**Exercise instructions:** Print the text of every item below word for word, leaving out the pictures.

--- Dataset rows ---

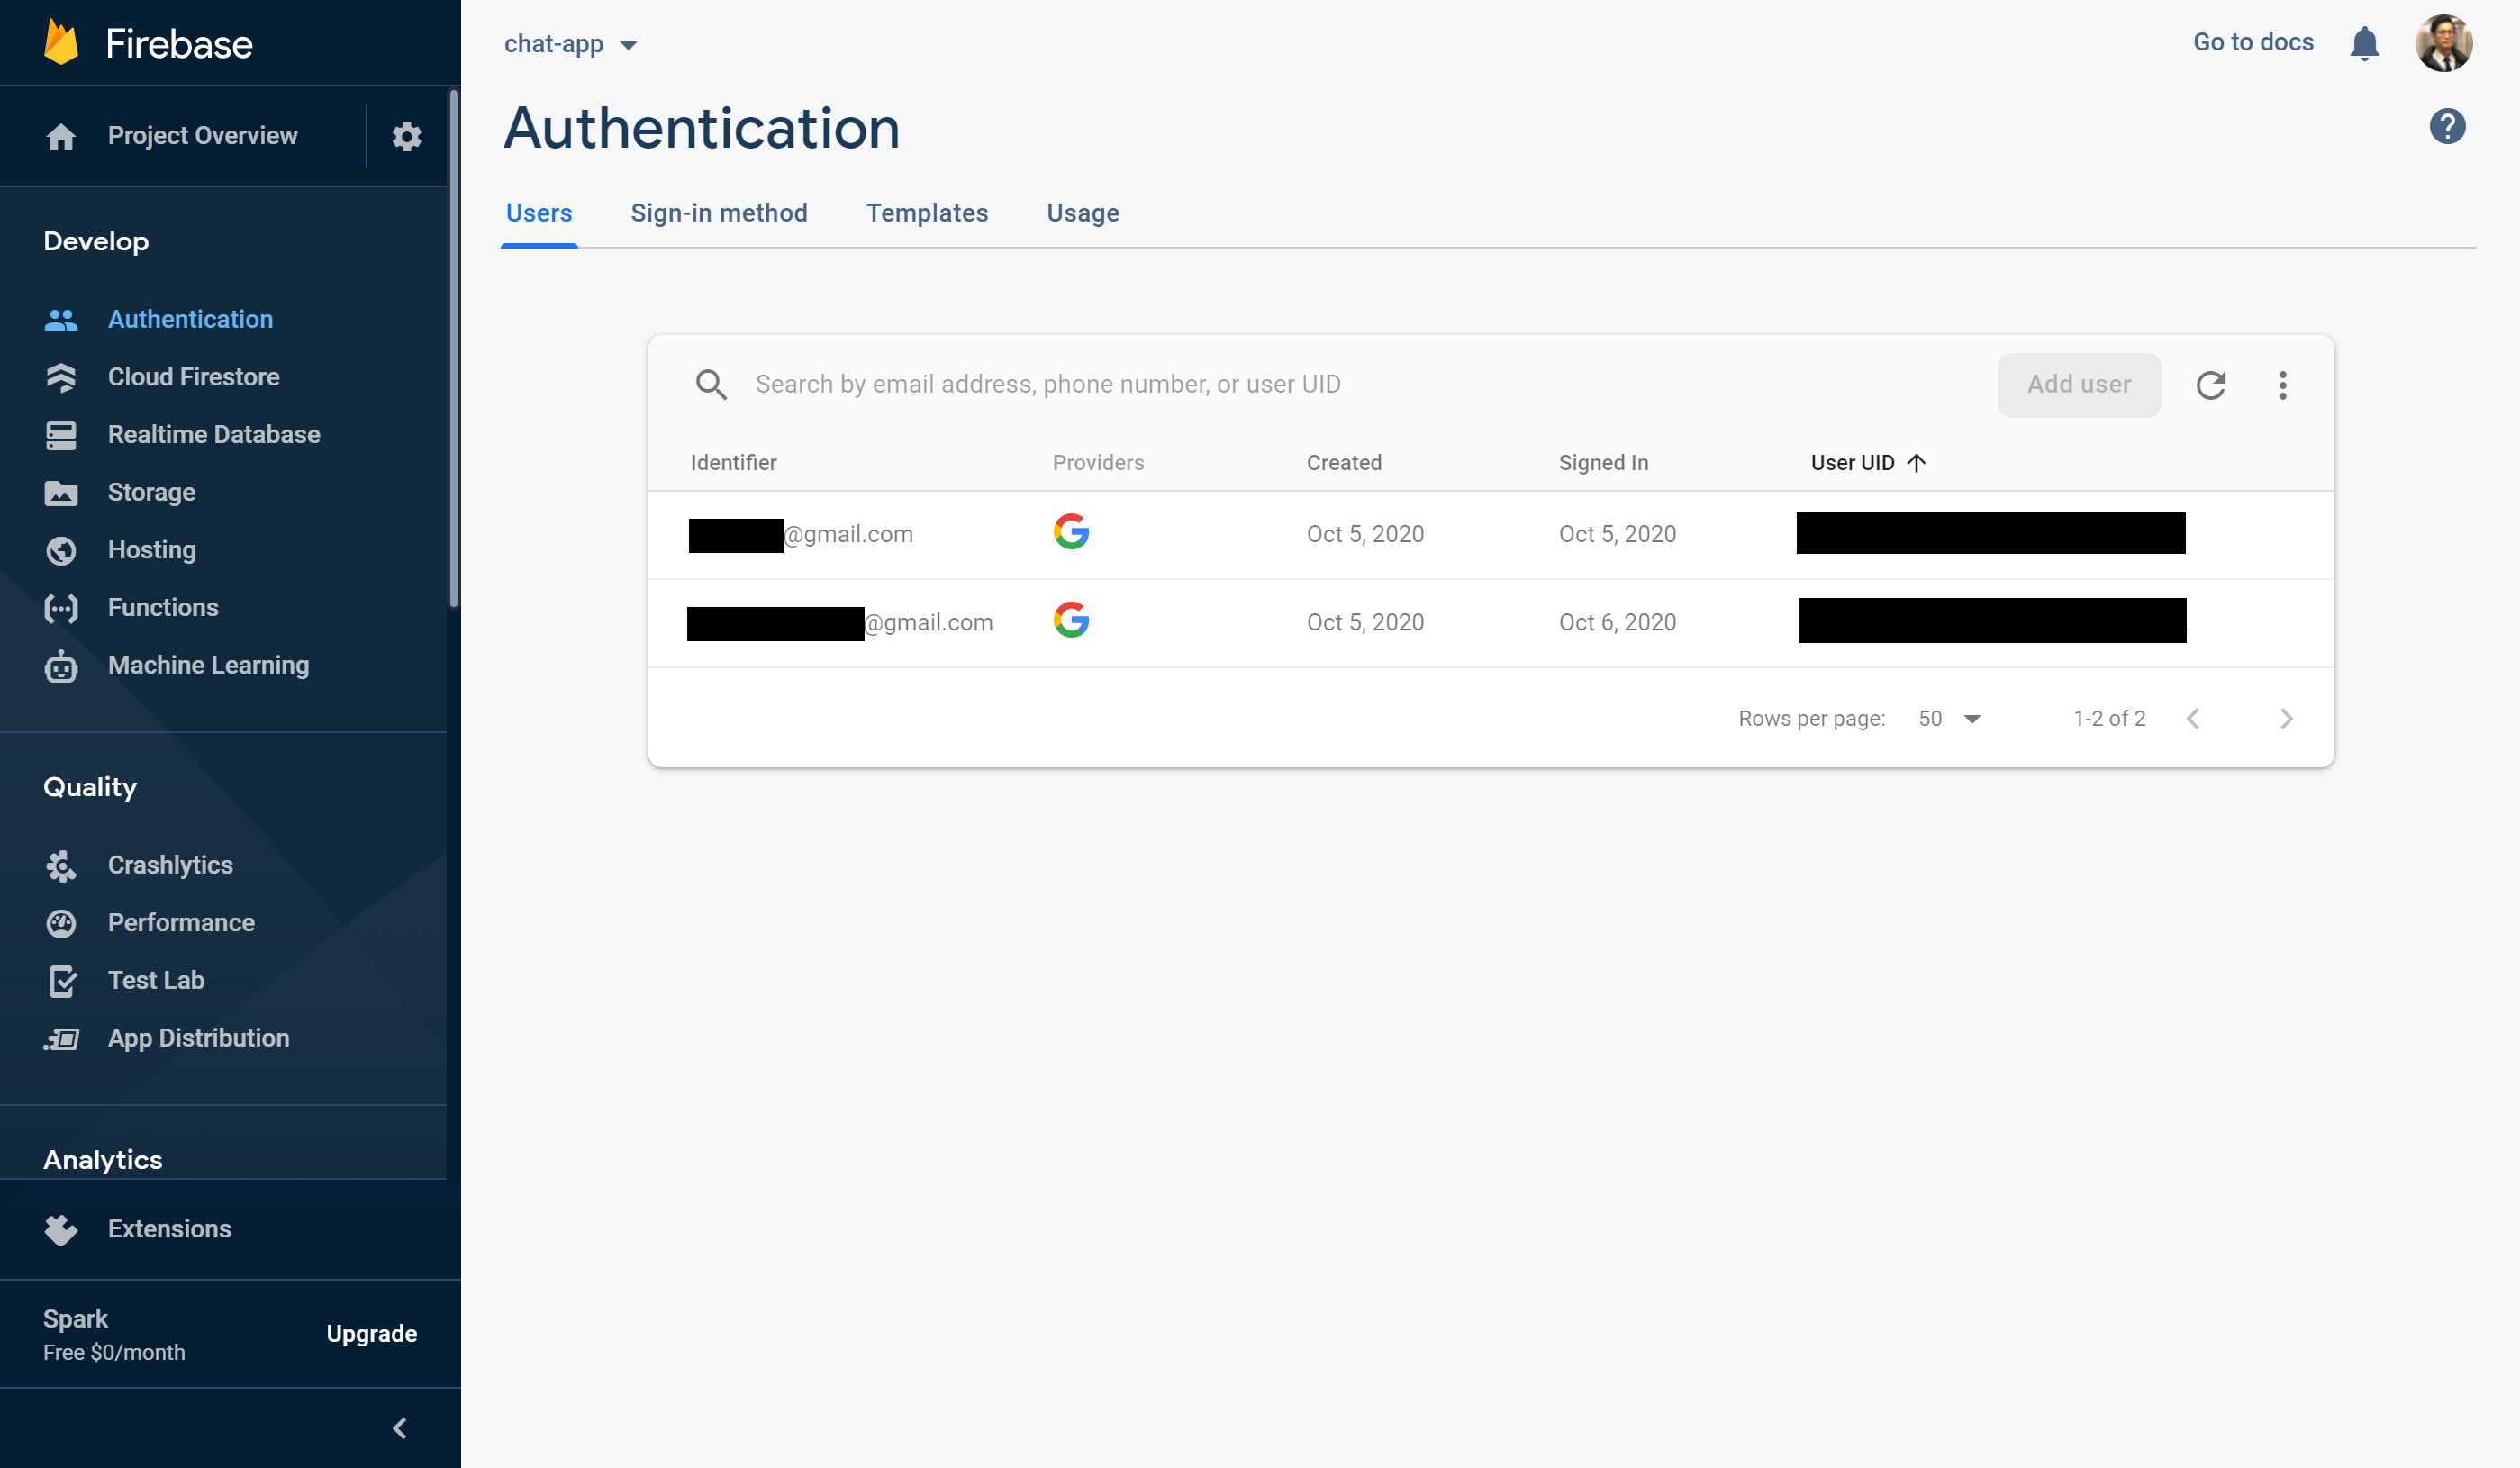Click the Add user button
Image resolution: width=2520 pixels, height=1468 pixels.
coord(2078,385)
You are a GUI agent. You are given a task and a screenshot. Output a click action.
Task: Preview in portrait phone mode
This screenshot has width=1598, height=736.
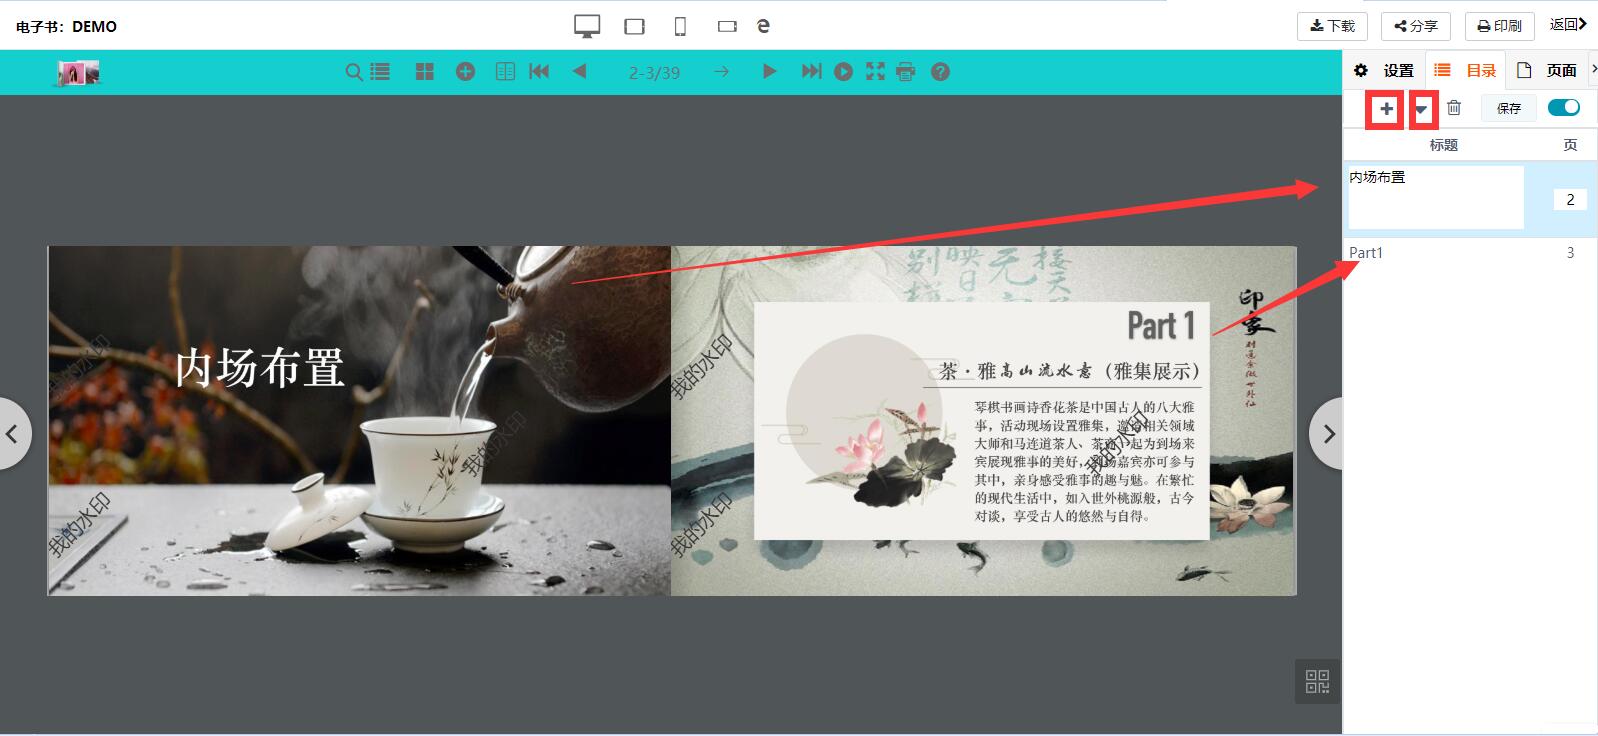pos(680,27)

---

**Reply:**
Click the Add user button
Image resolution: width=2520 pixels, height=1468 pixels.
coord(2078,385)
You are a GUI agent. You are given a task and a screenshot. Output a click action.
Task: Preview in portrait phone mode
This screenshot has width=1598, height=736.
pos(680,27)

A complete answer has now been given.